The result was a huge sell-off, with the company’s stock-market value falling by 25%.
Only a few months later the shares started a long climb, taking the company to the brink of the FTSE 100 group of Britain’s biggest companies last year.
O’Leary may have intended to avoid a repeat of Easyjet’s sudden dive. “There was a range of analysts out there who were expecting a 10%-20% increase in profits for this year,” he said. “They had factored in higher oil prices, but thought that would be okay because we could pass it on in higher prices to our customers.
“We are just saying that might not be the case. That is based on nothing much more than our natural pessimism, but we have been a lot better at predicting these things than anyone else.”
Easyjet was more cheery when it reported figures last week. Although its load factor was slightly down, baggage fees and the strength of the euro meant its margins continued to improve.

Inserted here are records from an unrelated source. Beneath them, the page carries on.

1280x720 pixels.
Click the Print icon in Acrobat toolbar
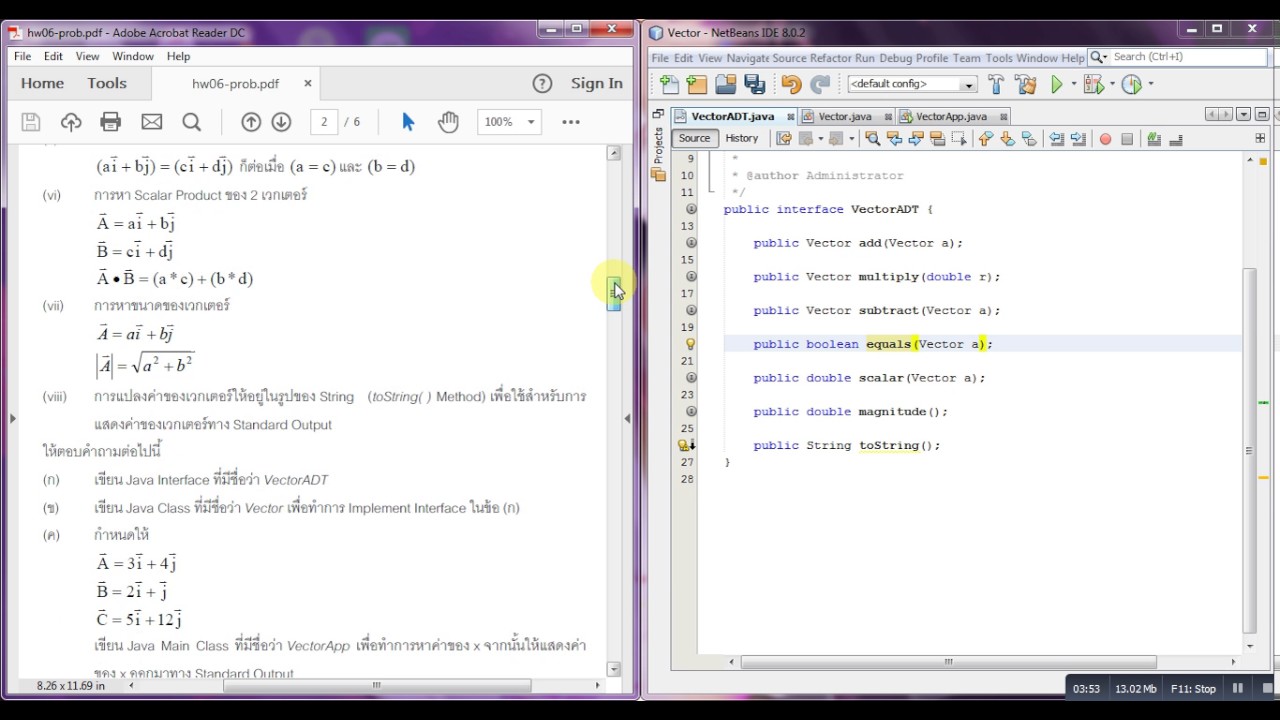tap(111, 122)
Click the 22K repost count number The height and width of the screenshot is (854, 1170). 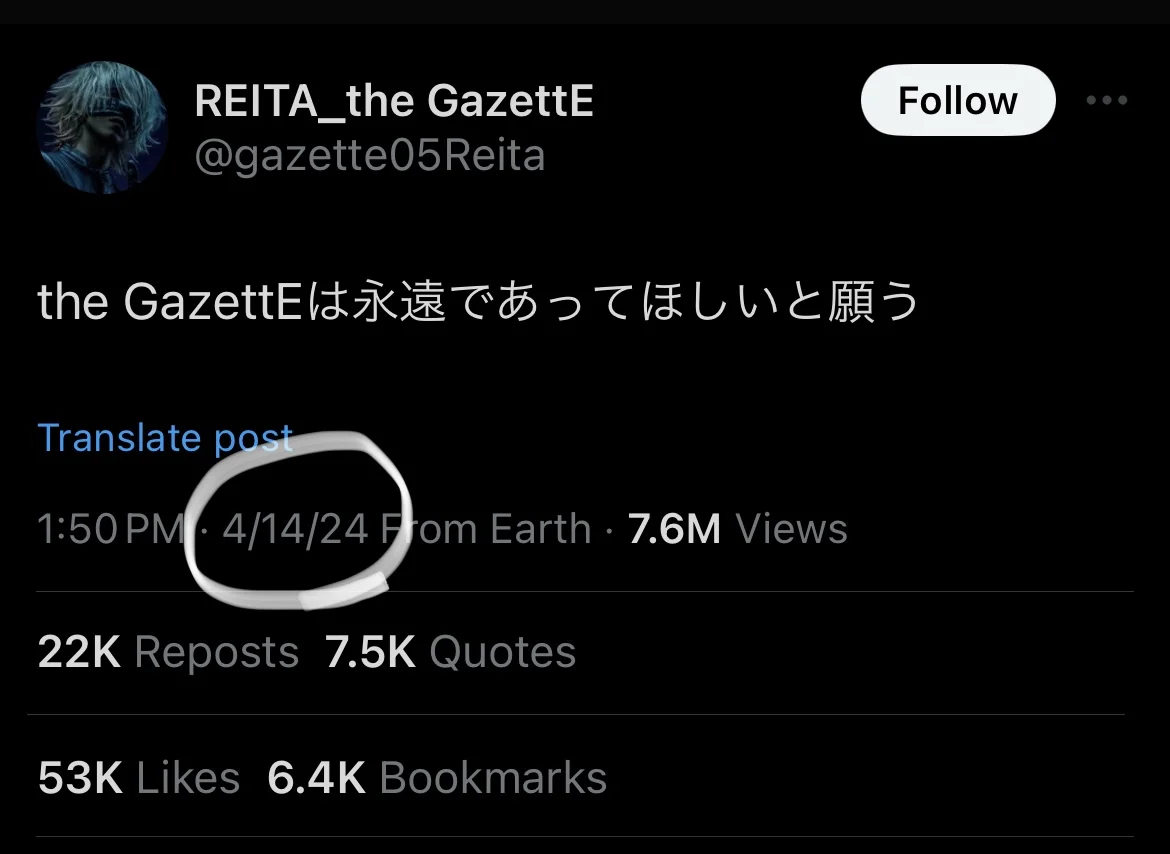pos(79,652)
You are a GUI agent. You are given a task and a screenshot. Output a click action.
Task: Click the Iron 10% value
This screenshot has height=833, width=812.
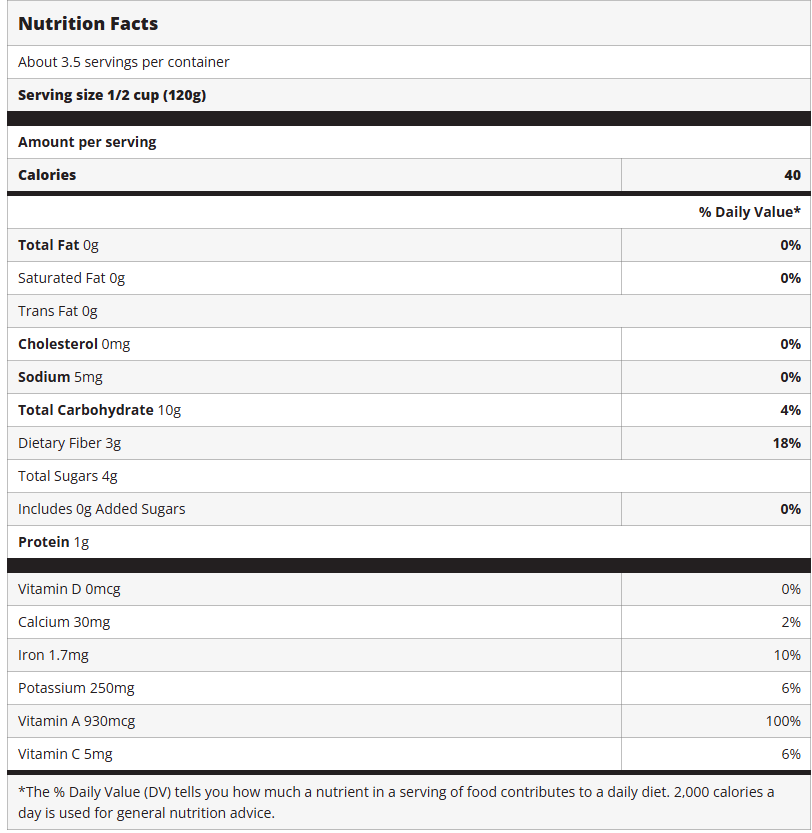pos(787,655)
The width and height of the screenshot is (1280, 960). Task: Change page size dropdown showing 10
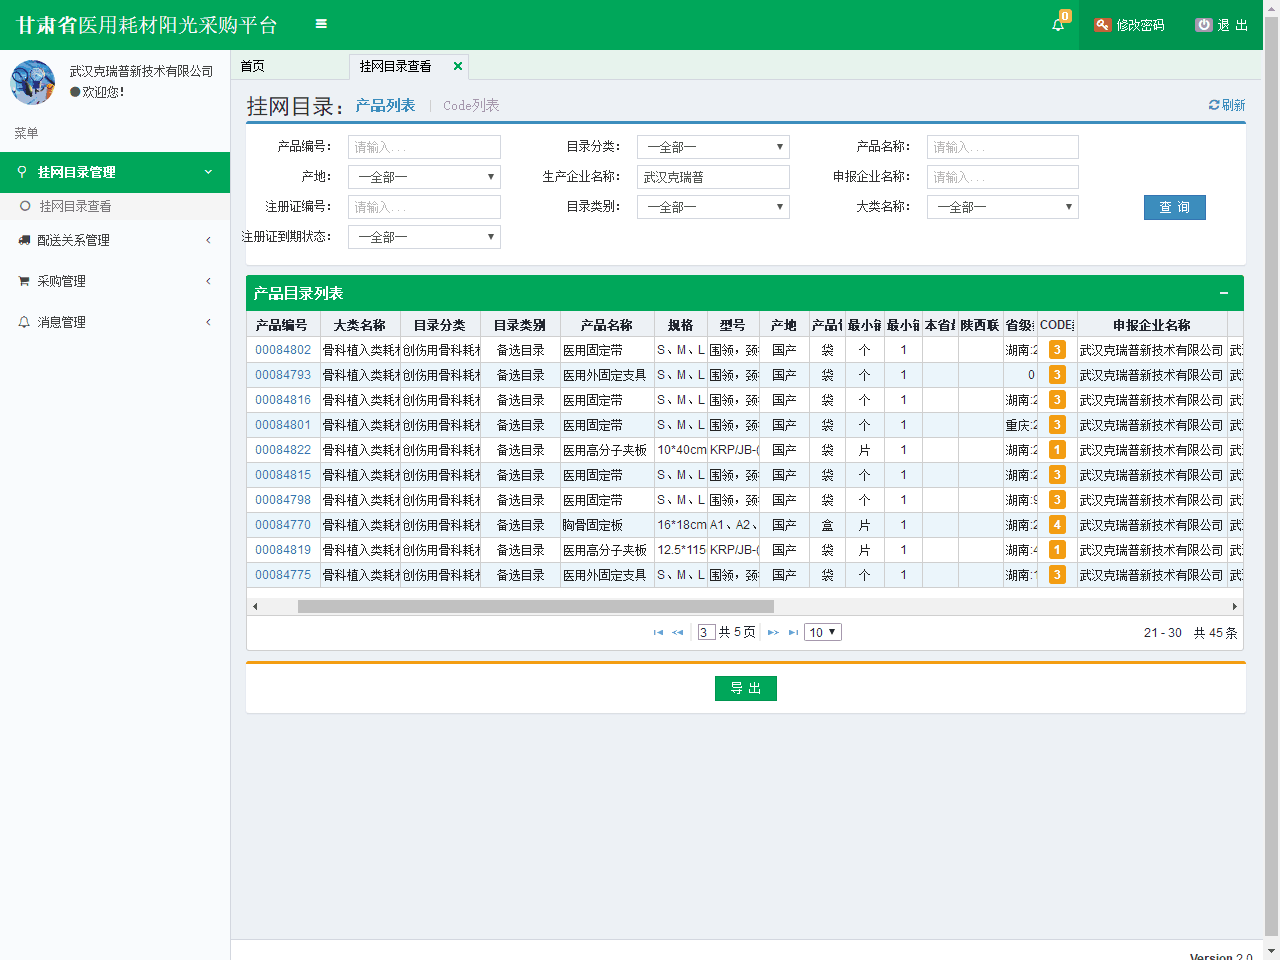tap(823, 632)
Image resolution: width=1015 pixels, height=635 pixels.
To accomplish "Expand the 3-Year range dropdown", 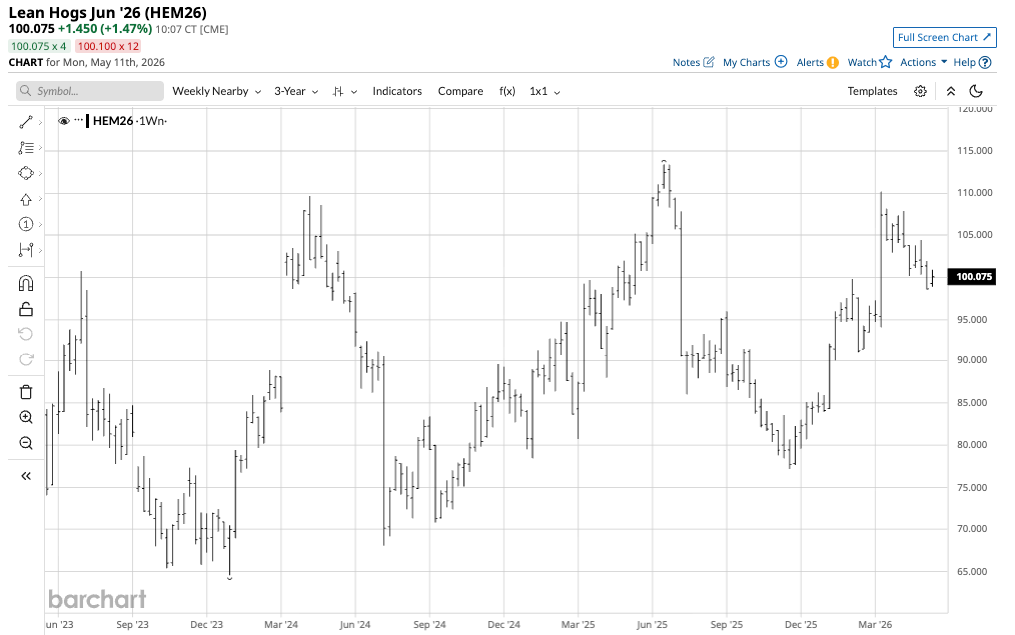I will pos(296,91).
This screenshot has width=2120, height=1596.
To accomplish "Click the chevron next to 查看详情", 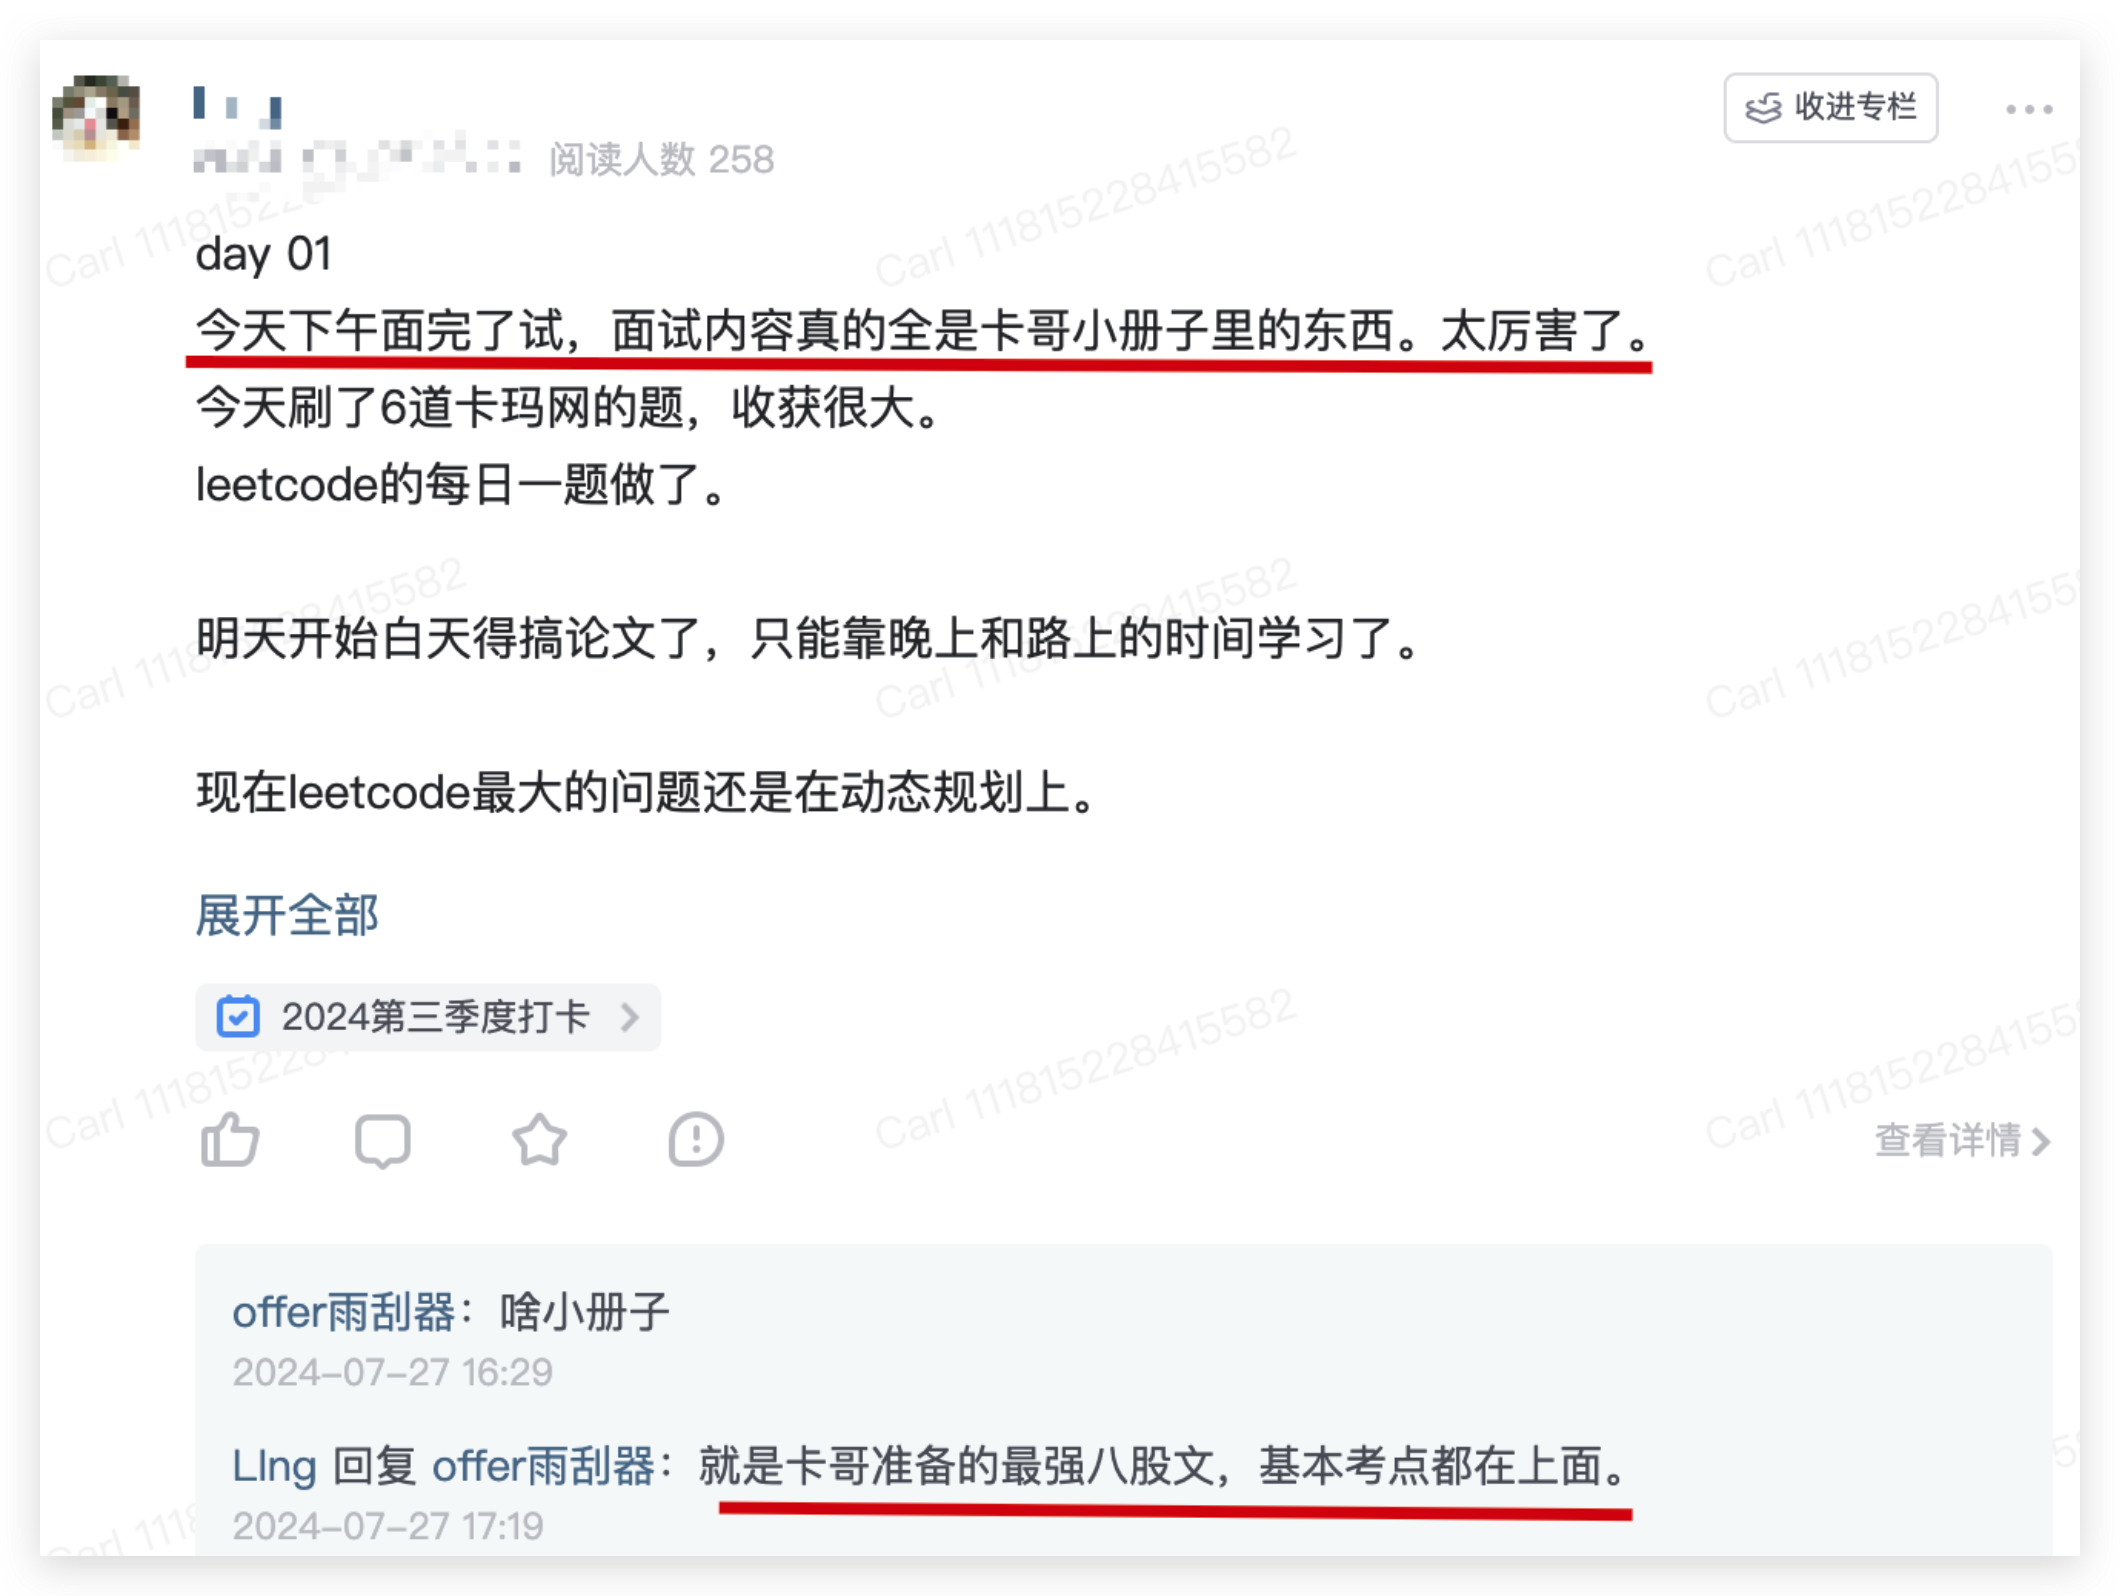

It maintained its forecast of a 20% rise in profits for the year.
Andrew Harrison, chief executive, said O’Leary had a record of managing shareholder expectations. “Their style is to manage expectations down to such a level that they cannot help but outperform,” he said.
“I am comfortable with our forecast of a 20% profit increase. Our capacity will increase this year by 15%, and we will increase our margins a bit on top of that. It’s guidance; it’s not a guarantee,” he said.
Airline trading can be volatile because of management’s inability to predict future seat sales. Harrison said Easyjet looked at bookings 60 days ahead. “But beyond that we have a lot of history of booking patterns and our own long experience of sales patterns.
“The basic point is that this market (short-haul flying in Europe) has grown reliably at 4%-5% a year, and we and Ryanair are the only ones making any money. My long-term view is still that in five years this company will double in size.”
Ryanair broke new ground with its guidance for the full year. Accompanying its figures was a “profit matrix”, projecting what would happen under a range of fuel prices and yield levels.
It was a wide range. Under the most benign conditions, profits would be up 6%. On the most pessimistic assumptions, they would fall by half.
O’Leary said the “storm” was unlikely to hit until the middle of the year. Easter falls early this year – in March – which traditionally flatters airline figures.
“Beyond that it is impossible to know. A lot of people out there think the glass is half full, but we think it is half empty. We will have oil at $85 a barrel for the next 12 months, and I don’t think any of our rivals can increase fuel surcharges again [Ryanair does not have surcharges].
“The reality is that airports are desperate for traffic. Six months ago I would not have considered routes from Birmingham or Belfast City airports because they weren’t offering us discounts. Now we have routes from both.”
Hard times will not halt Ryanair’s expansion plans. It intends to grow by 19% this year and carry 50m passengers. O’Leary sees a downturn as an opportunity to grab market share from higher-cost airlines. “We will be out there kicking arse,” he said.
Easyjet is growing rapidly on the Continent. Last week it opened a base – its 19th – at Paris’s Charles de Gaulle airport, traditionally an Air France bastion.
The building was opened by Luc Chatel, the French minister responsible for consumer affairs and tourism. Harrison said another base would open in Lyon in two months.
The budget carrier has also grown quickly in Italy. It now has 15 aircraft based at Milan’s Malpensa airport, not far behind the size of its fleet at its home base at Luton airport.
Analysts say that if there is to be a storm, Ryanair and Easyjet provide the safest havens for airline investors.
“They are best able to exploit a recession, said Citigroup, the banking giant. “They have the lowest costs and the strongest balance sheets among low-cost carriers, most of which are unprofitable and face financial difficulty.”
Citi has a target price of 650p on Easyjet, which closed the week at 409p, and €4.4 on Ryanair (€3.52).